[Task details]:
Gather every line of the records below that contains the word "Select", matching case exactly, and copy each of those lines out in full.

(Stored items)
----------------------------------------
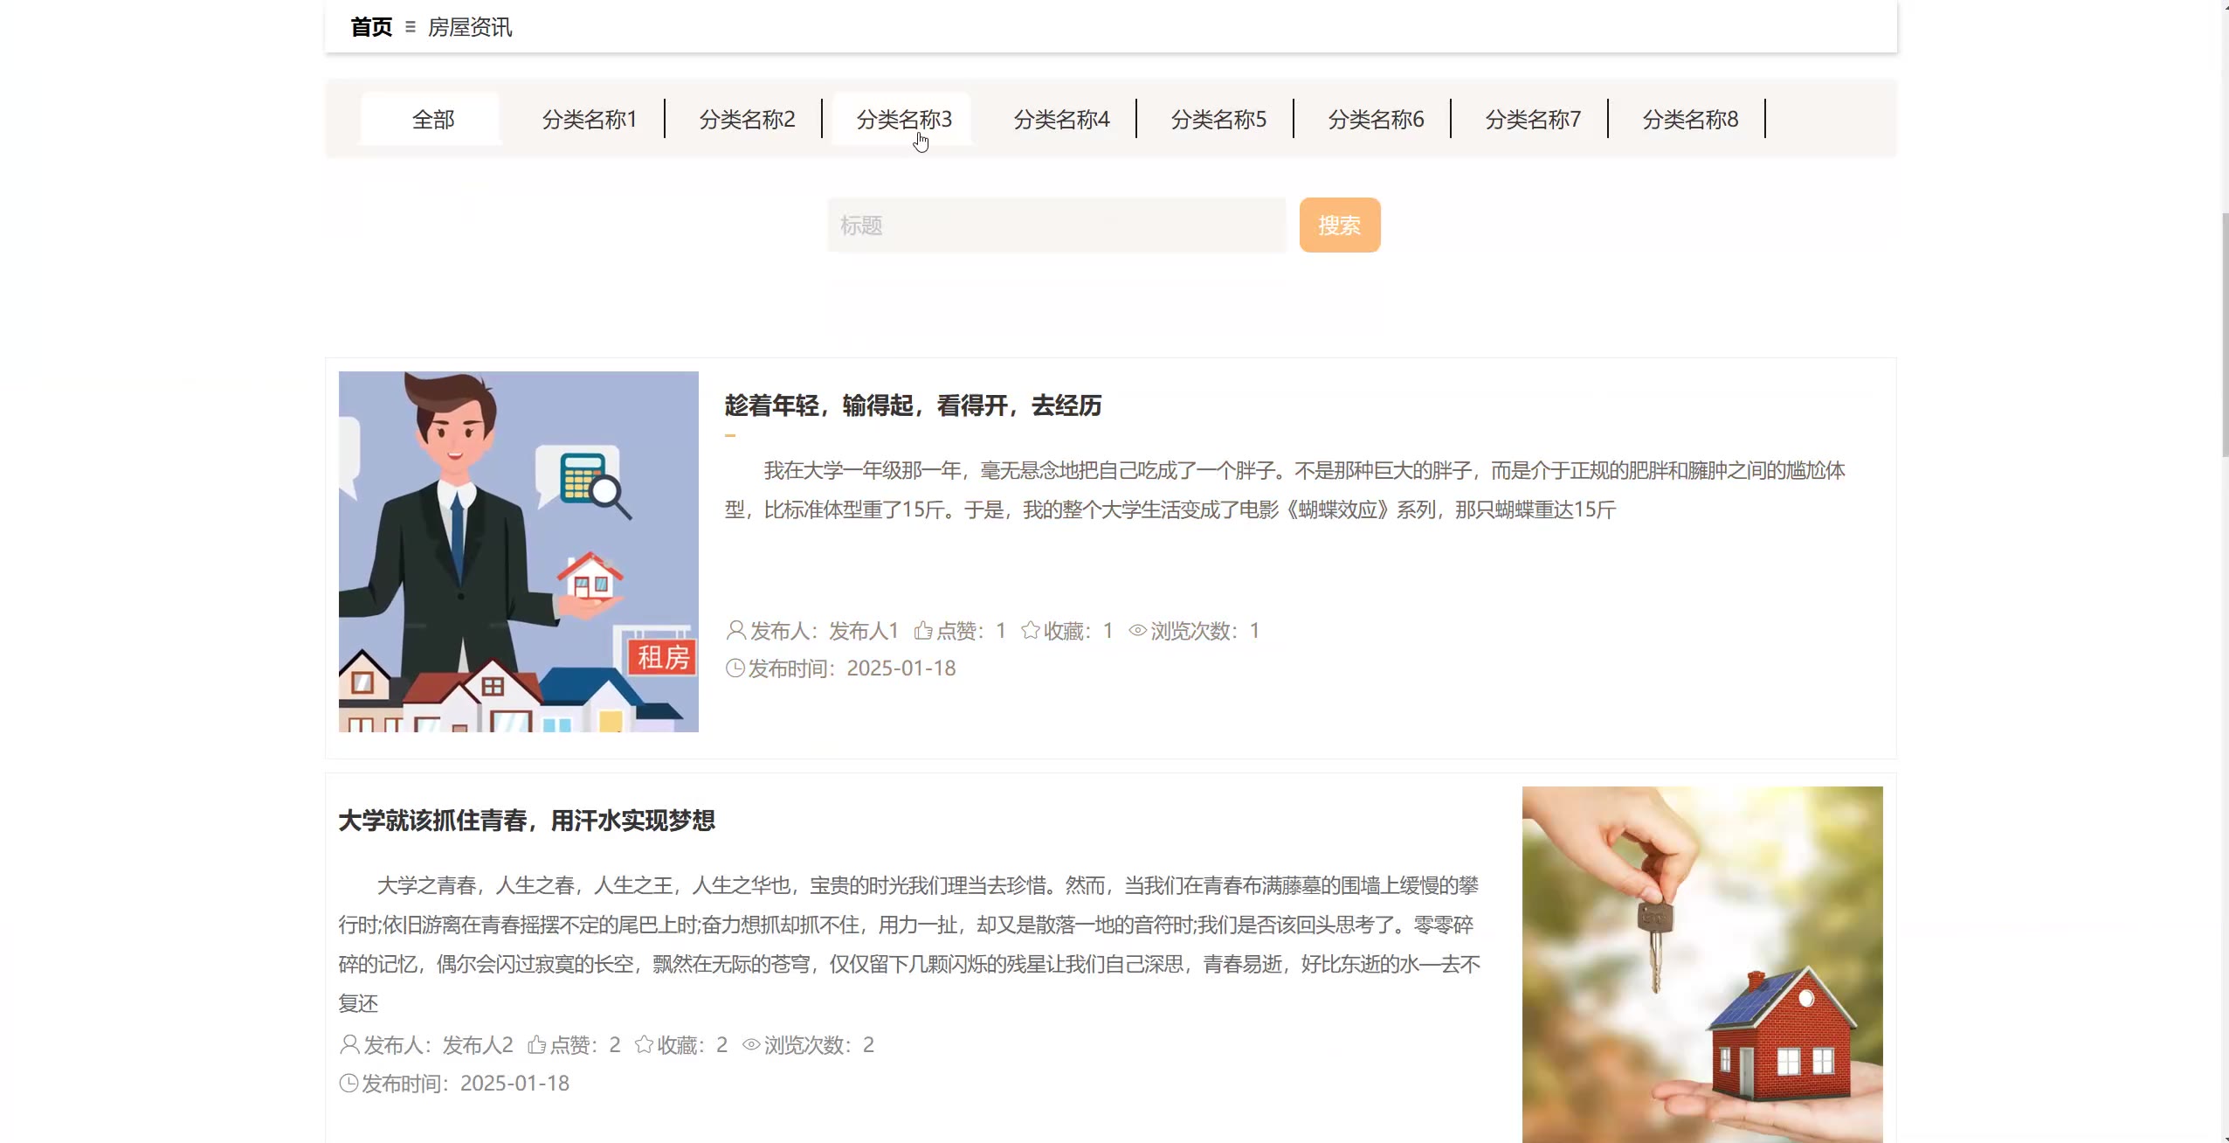Switch to 分类名称3 tab
2229x1143 pixels.
[903, 119]
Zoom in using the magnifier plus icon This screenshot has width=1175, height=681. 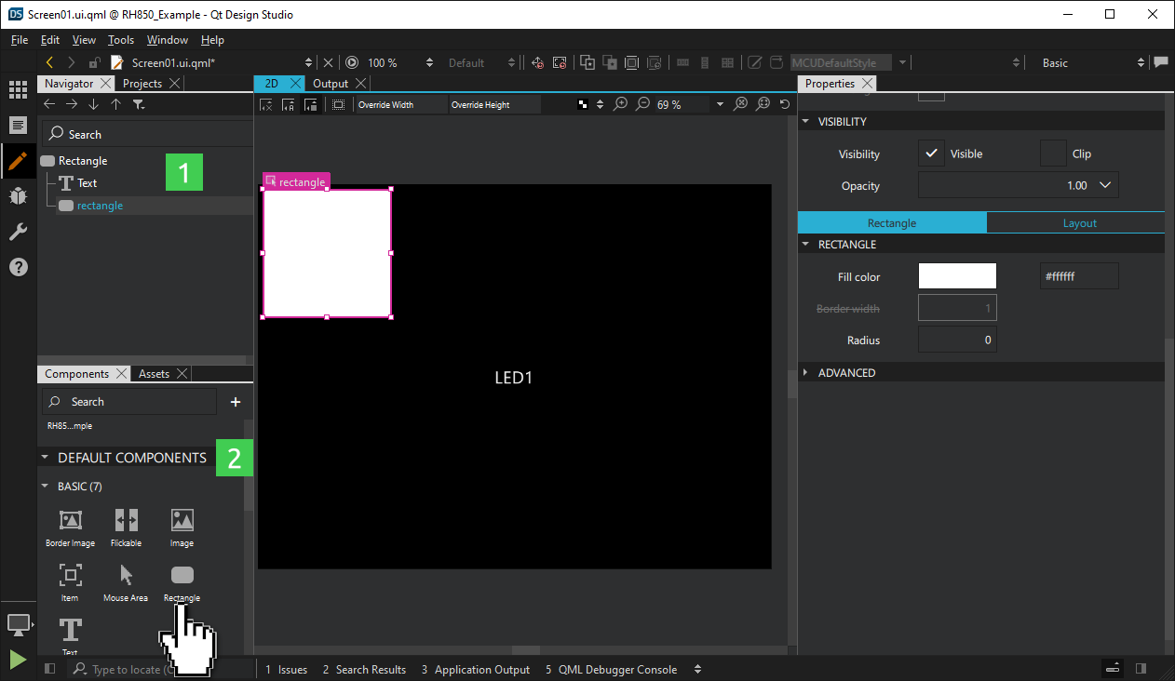(620, 104)
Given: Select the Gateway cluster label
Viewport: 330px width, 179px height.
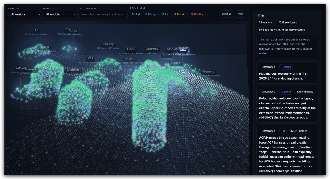Looking at the screenshot, I should click(152, 49).
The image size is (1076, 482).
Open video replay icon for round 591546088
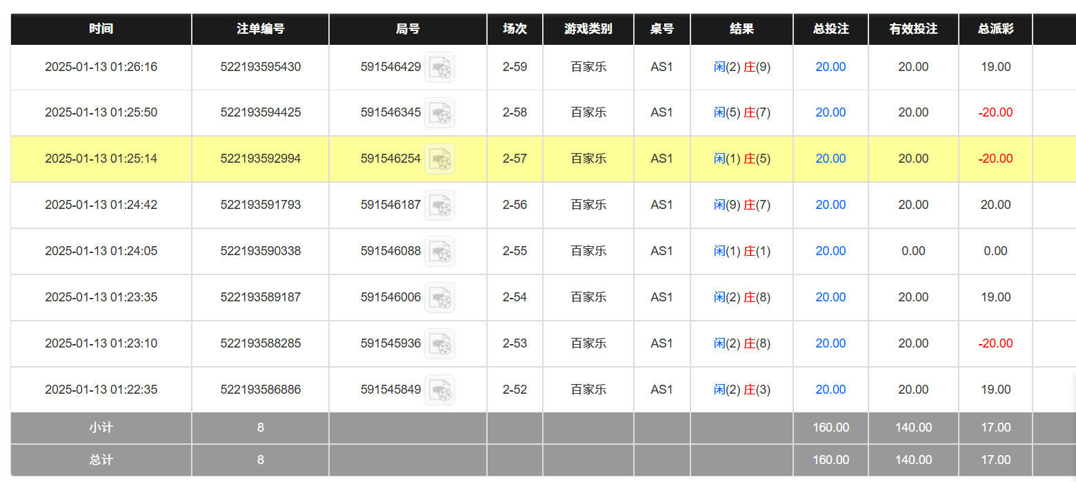[x=439, y=251]
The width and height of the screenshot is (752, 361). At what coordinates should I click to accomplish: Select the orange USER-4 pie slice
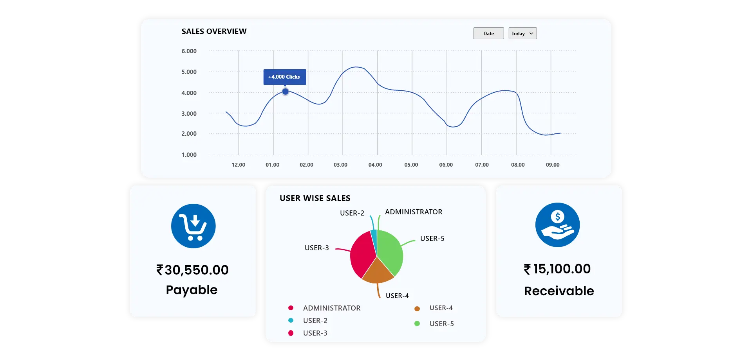[x=378, y=273]

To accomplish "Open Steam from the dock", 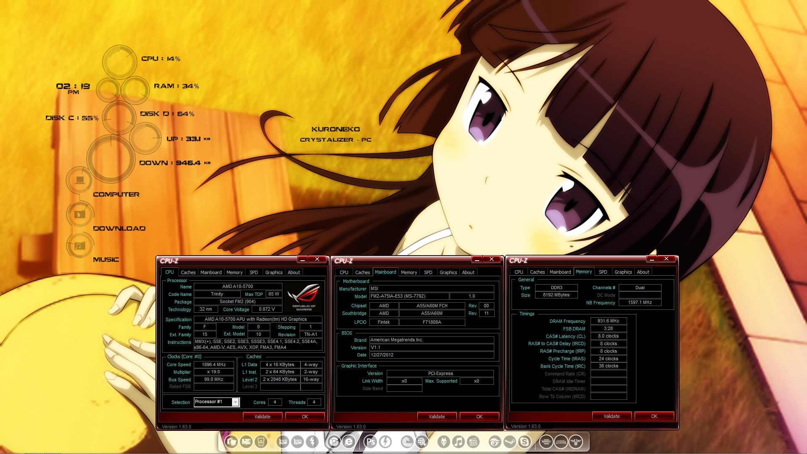I will (509, 442).
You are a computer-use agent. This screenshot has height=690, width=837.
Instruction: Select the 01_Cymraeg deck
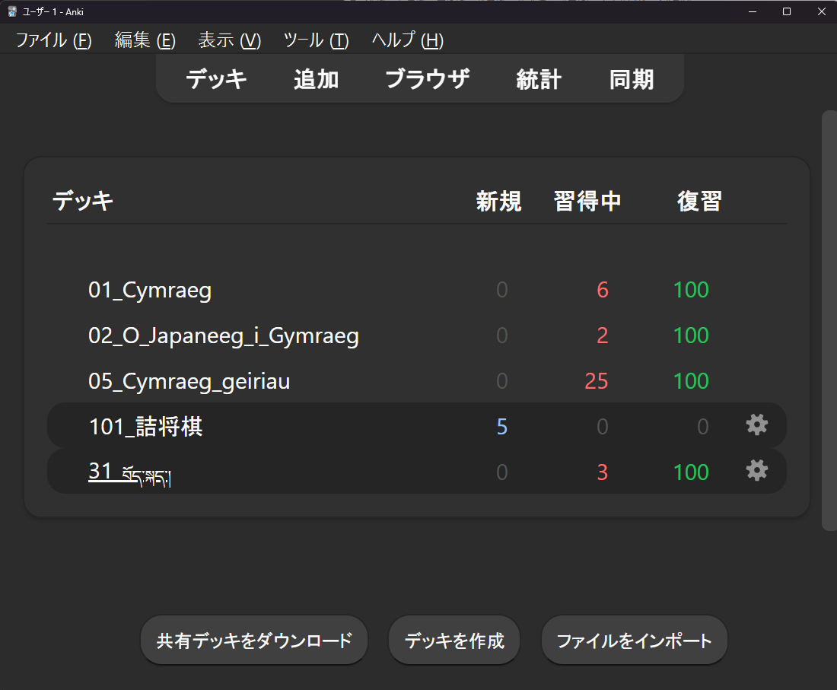150,290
----------------------------------------
[Final result]:
Given: Select the Gateway cluster label
The width and height of the screenshot is (752, 361). At what coordinates should I click to accomplish: Select the orange USER-4 pie slice
Instruction: Select the 01_Cymraeg deck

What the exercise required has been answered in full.